_Verilen Metin_
++++++

Seçimler biteli henüz iki hafta oldu ama siyaset hala
milletin dilinden düşmüyor. Sebebi ise sandıktan öyle bir sonuç çıktı ki seçmen
âdete siyasi partilerin kucağına bomba koydu. Çıkan sonuç hiç bir siyasi
partiyi memnun etmedi tabii HDP hariç.
HDP bu seçimin en kârlı partisi durumunda barajı aşmasıyla
hazine yardımına hak kazandı. HDP kimin oylarıyla baraj aştı tartışması seçim
sonucunda en çok konuşulan konulardan birisiydi ama üzerinde çok durulmadı.
Sebebi ise HDP, Ak Parti ve CHP seçmenlerinden aldığı oyla
barajı aşmasıydı. Bu konu konuşuldukça iki partide kamuoyunda etkilenecekti. Gündem
çok çabuk değişti, çünkü seçmen hiçbir partiye tek başına iktidar şansı
vermedi. Bu sonuç en çokta 13 yıldır iktidarda olan Ak Parti’de soğuk duş etkisi
oluşturdu. Hiç alışık olmadıkları bir sonuç karşısında ne yapacaklarını
şaşırdılar.

++++++

_Veri Kesiti_
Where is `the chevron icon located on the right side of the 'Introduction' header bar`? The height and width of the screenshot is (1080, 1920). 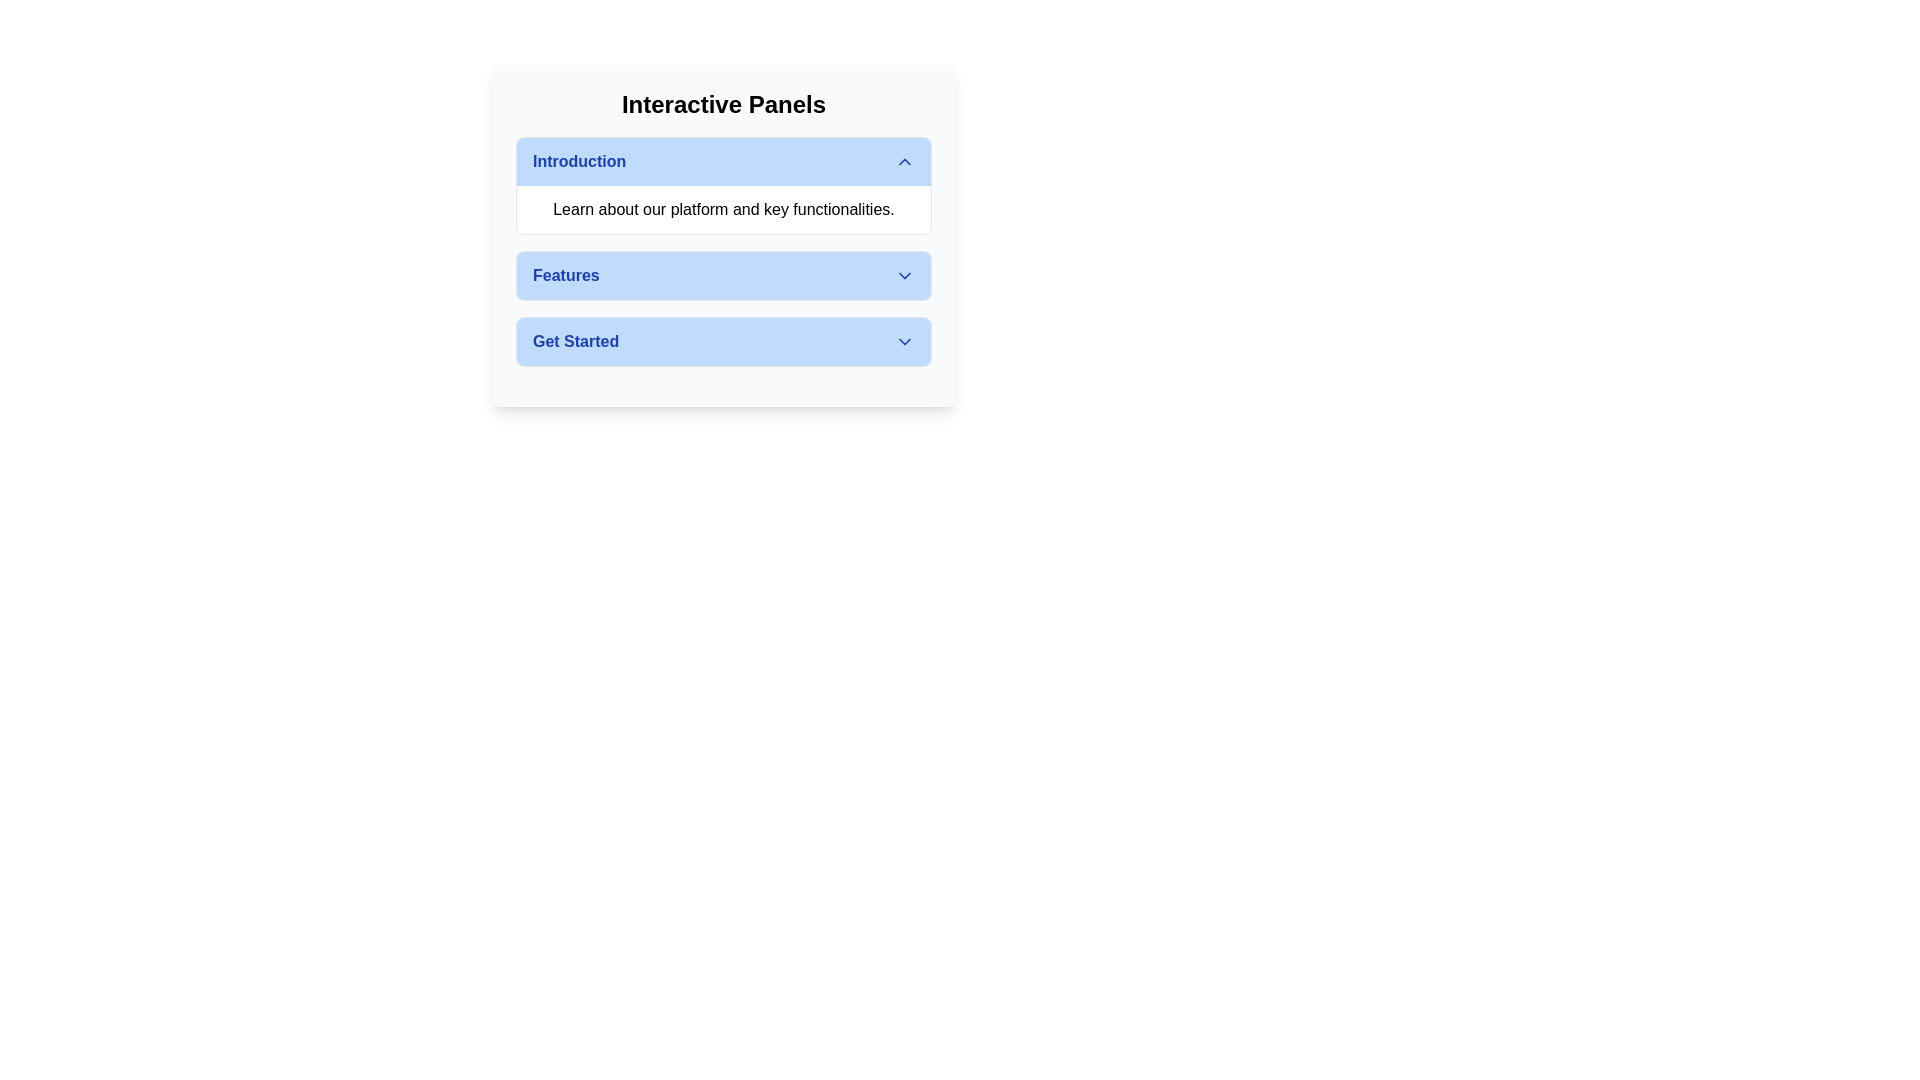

++++++

_İstenenler_
1) Seçim sonuçlarını anlatan metni iki cümleyle özetleyin.
2) Seçim sonuçlarını anlatan metne göre aşağıdaki soruları yanıtlayın:
(a) Seçimlerin üzerinden ne kadar zaman geçmiş?
(b) HDP barajı aşmakla neye hak kazandı?
(c) Ak Parti kaç yıldır iktidarda?
3) Seçim sonuçlarını anlatan metni son cümlesinden sonra devam ettirin.

_Görev Sonuçları_
1) Seçimden çıkan sonuç HDP dışında hiçbir partiyi memnun etmedi; HDP barajı aşarak hazine yardımına hak kazandı. Seçmen hiçbir partiye tek başına iktidar şansı vermediği için bu sonuç en çok 13 yıldır iktidarda olan Ak Parti'de soğuk duş etkisi yarattı.

2)
(a) İki hafta.
(b) Hazine yardımına.
(c) 13 yıldır.

3)
Hemen durum değerlendirmesi yapmaya başladılar her kafadan
bir ses çıkmaya başladı. Kendilerine bir yön çizemiyorlardı. Suçu kime
atacaklarını bilemediler. Aşağı tükürseler sakal yukarı tükürseler bıyık misali
ne yapacaklarını şaşkınlığını yaşadılar.
Bu durumu fırsat bilen Abdullah Gül durumdan vazife
çıkartarak akıl hocalığı yapmaya çalıştı. Bir anda 3 dönemlikler sevinmeye
başladı. Gül etrafında toplanmaya başladı. Gül, çok akıllı bir hamle yaparak
Davutoğlu’na ince bir ayarla cesaret vermeye çalıştı. Asıl niyet saraya mesaj
vermekti. Adrese teslim olmuş ki saray bu durumdan endişelenmeye başladı. Birlik
olup beni diskalifiye edecekler korkusuna kapıldı. Üzerine Abdullah Gül'ün
danışmanının çıkardığı kitapta tuzu biberi oldu. Bu konuya aşağıda devam
edeceğiz şimdi kaldığımız yerden devam edelim.
Sonuçlar koalisyon diyordu kim kiminle koalisyon yapabilir
bu konu üzerinde hemen çalışımlar başlandı. Seçimden hemen sonra Ak Parti’li
bir ekip MHP ile temasa geçti.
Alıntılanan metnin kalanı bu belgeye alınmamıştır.